[Dataset entries]
+ + + +

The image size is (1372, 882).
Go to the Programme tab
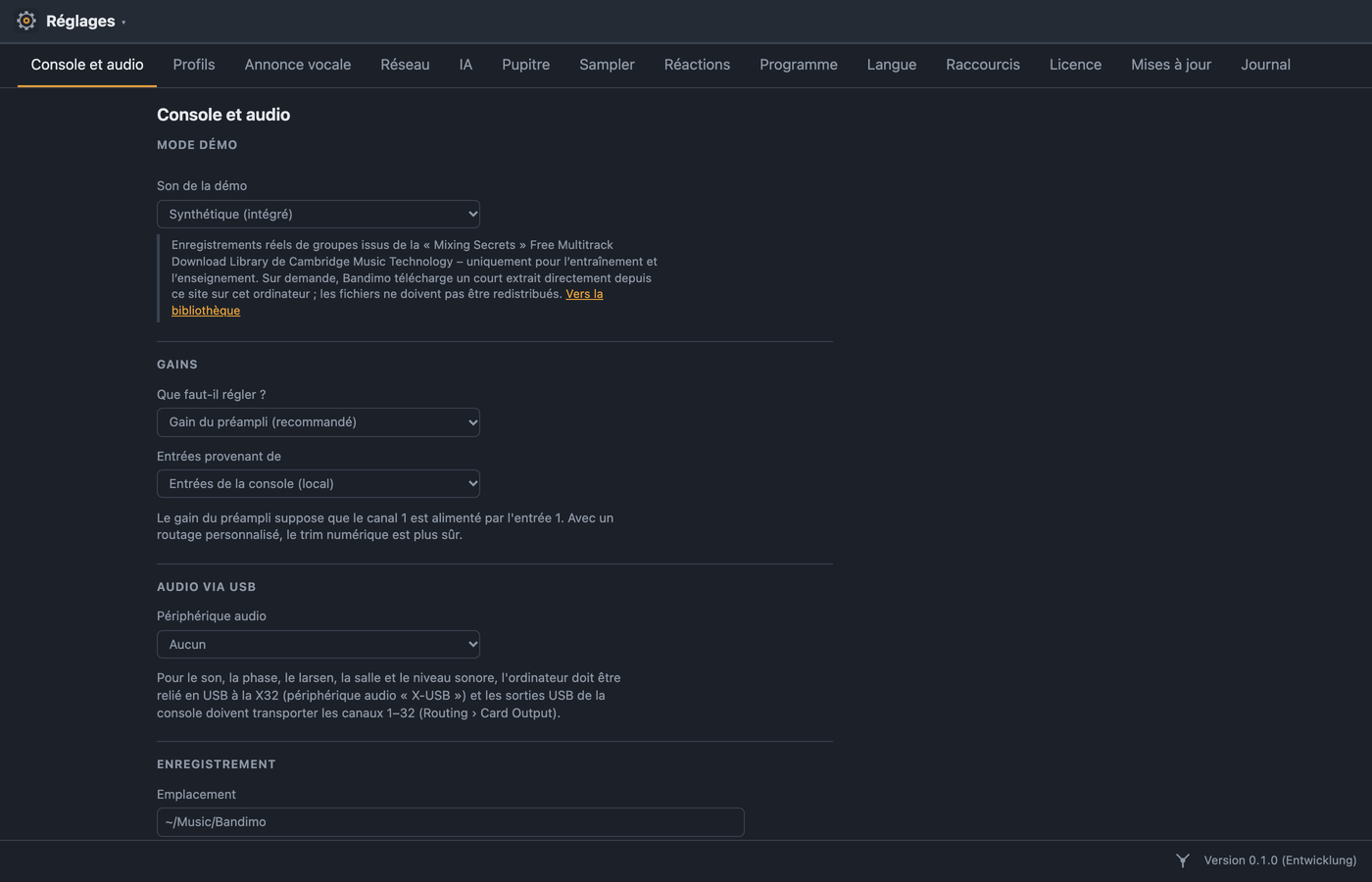tap(799, 65)
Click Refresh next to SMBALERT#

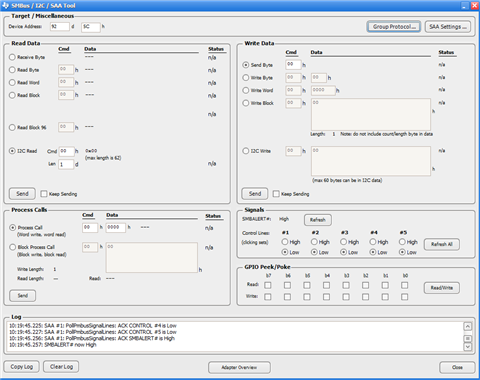coord(318,220)
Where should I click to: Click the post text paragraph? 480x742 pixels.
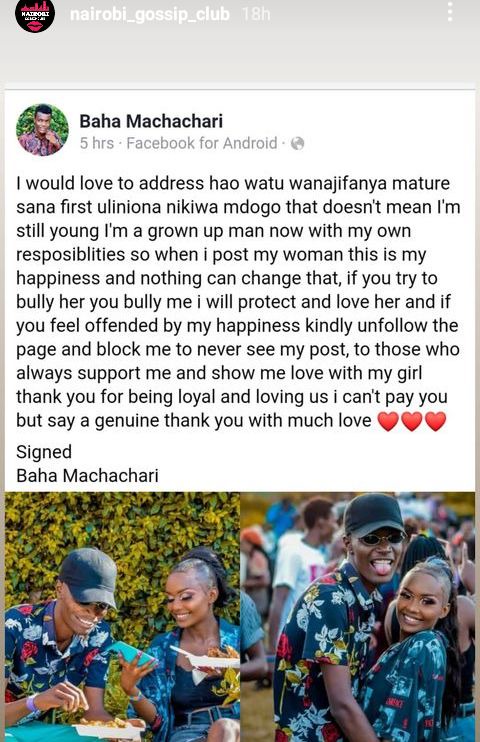pyautogui.click(x=238, y=302)
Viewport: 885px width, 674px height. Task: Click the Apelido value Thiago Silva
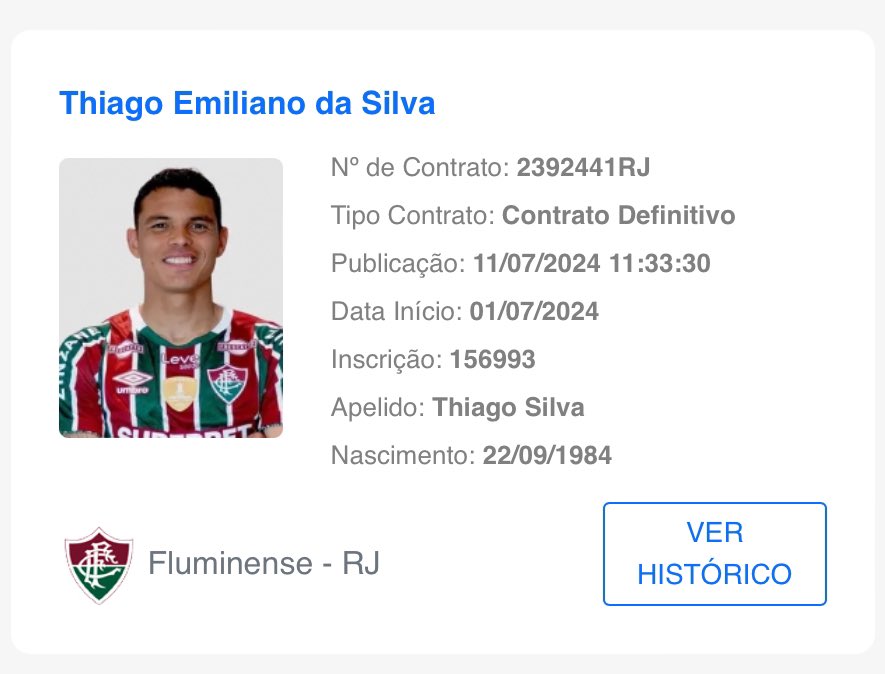click(508, 407)
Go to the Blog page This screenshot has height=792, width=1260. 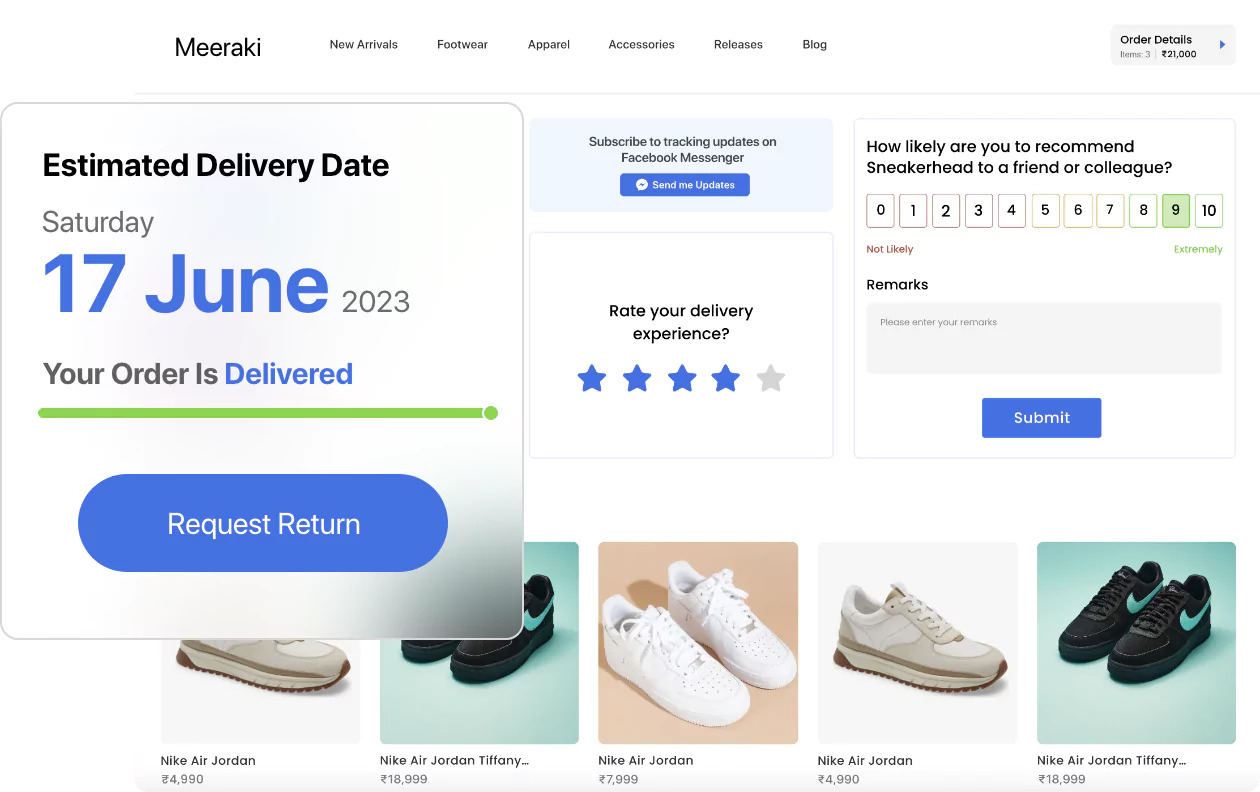pos(815,45)
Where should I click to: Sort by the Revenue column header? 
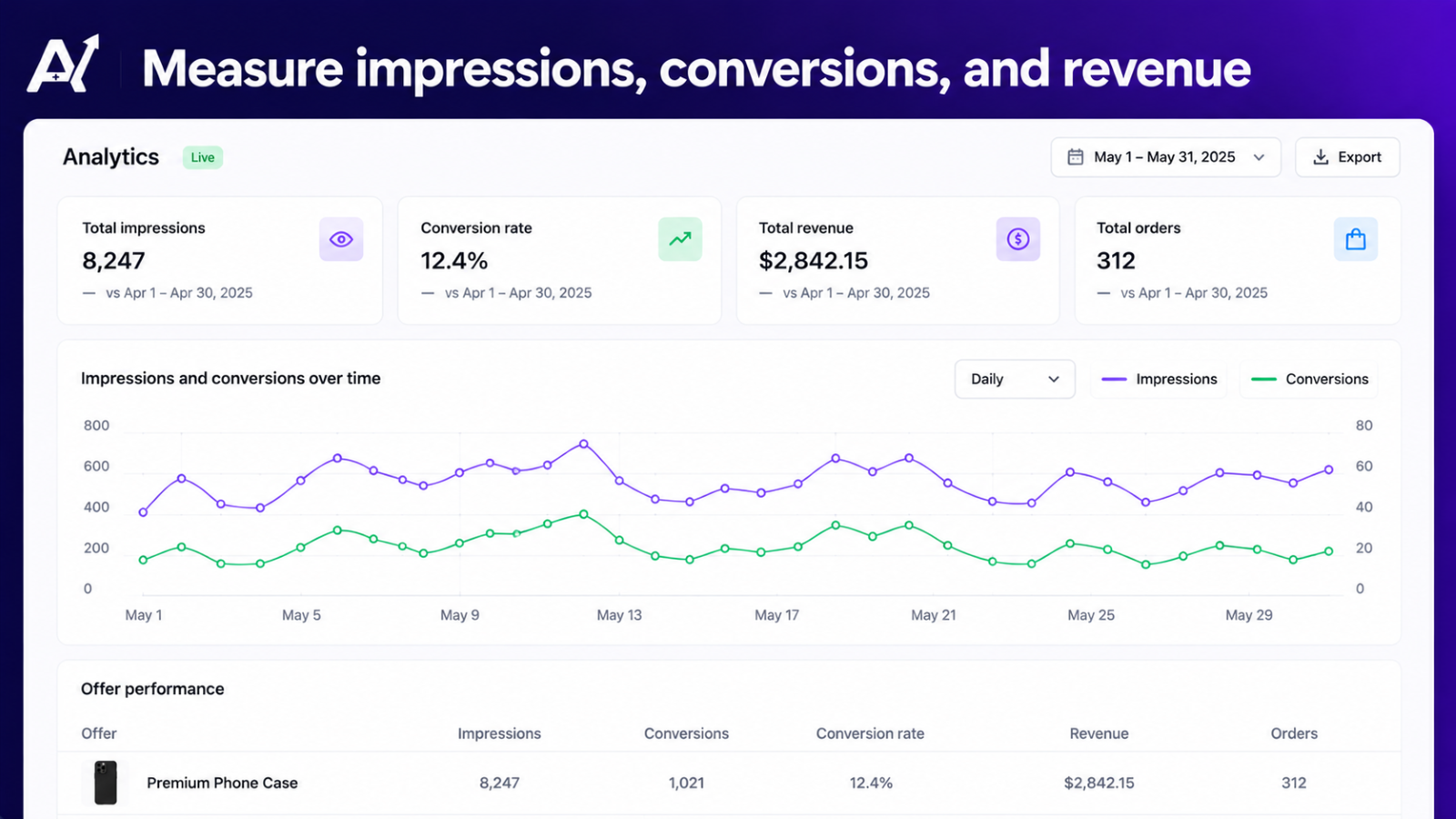click(1099, 733)
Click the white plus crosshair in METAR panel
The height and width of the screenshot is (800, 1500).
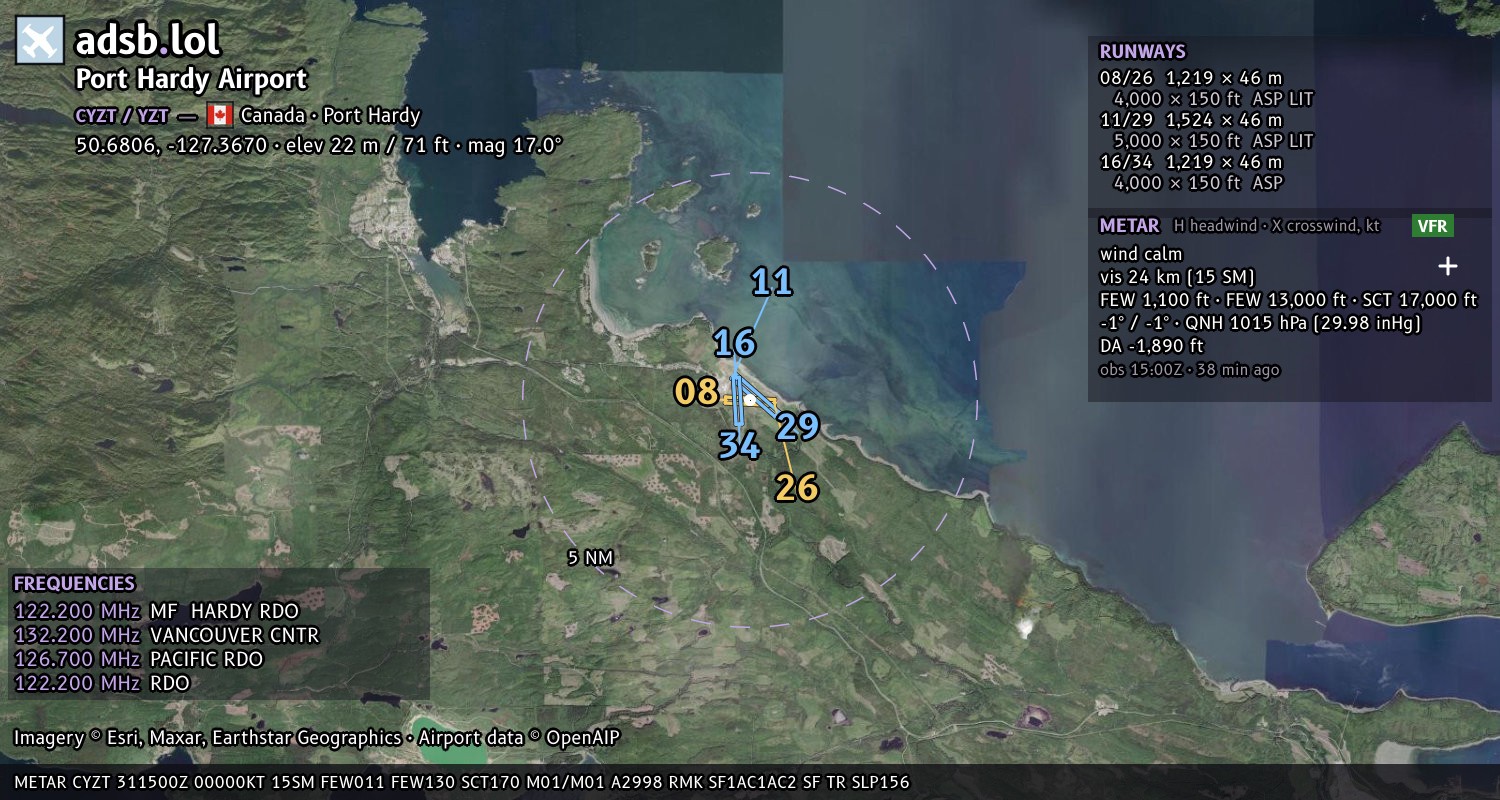pyautogui.click(x=1447, y=266)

+ + + +

▸ **EXERCISE DIRECTIONS**
How many lines in the material contain the string "Where", with case counting? Give only the number.

▸ **OUTPUT OF THE TASK**
2